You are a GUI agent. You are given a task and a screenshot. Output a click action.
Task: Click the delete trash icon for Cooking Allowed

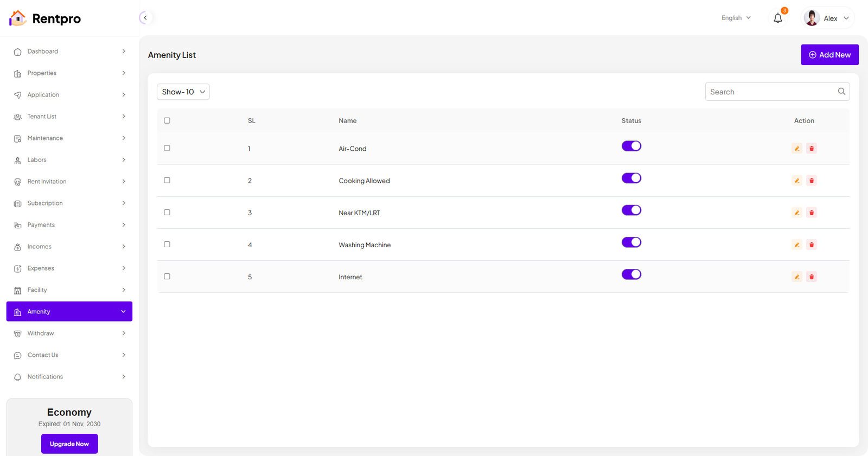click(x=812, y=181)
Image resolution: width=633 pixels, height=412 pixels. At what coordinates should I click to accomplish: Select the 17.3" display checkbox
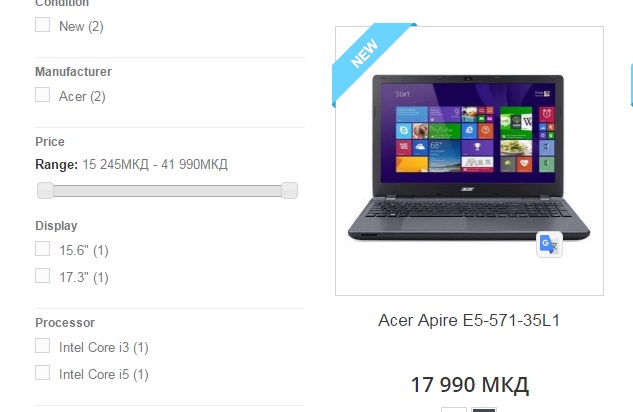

^^^^^^^^

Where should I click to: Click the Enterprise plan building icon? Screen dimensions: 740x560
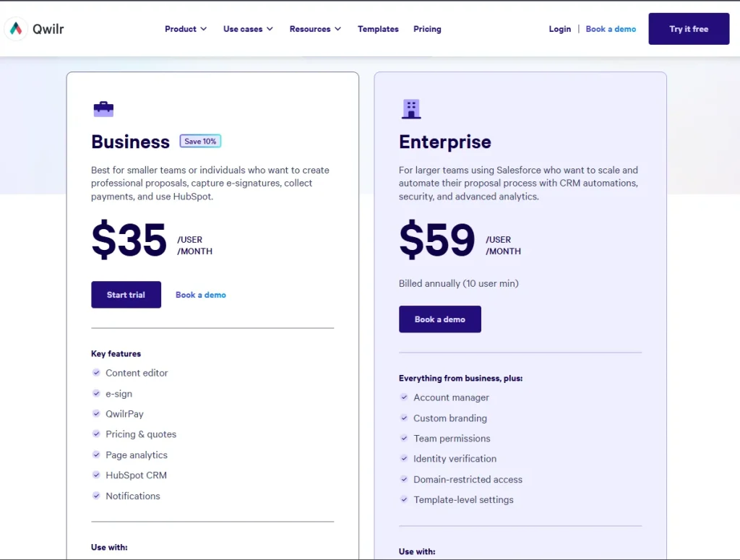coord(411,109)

^^^^^^^^

» What you will do:
Copy nothing but the lines above from the one with "You are a GUI" to the one with "Image resolution: width=633", inclusive, word for word. Leave every picture out.

» Written response:
You are a GUI agent. You are given a task and a screenshot. Output a click action.
Task: Click the delete trash icon for Cooking Allowed

click(x=812, y=181)
Image resolution: width=633 pixels, height=412 pixels. At what coordinates should I click to accomplish: Select the 17.3" display checkbox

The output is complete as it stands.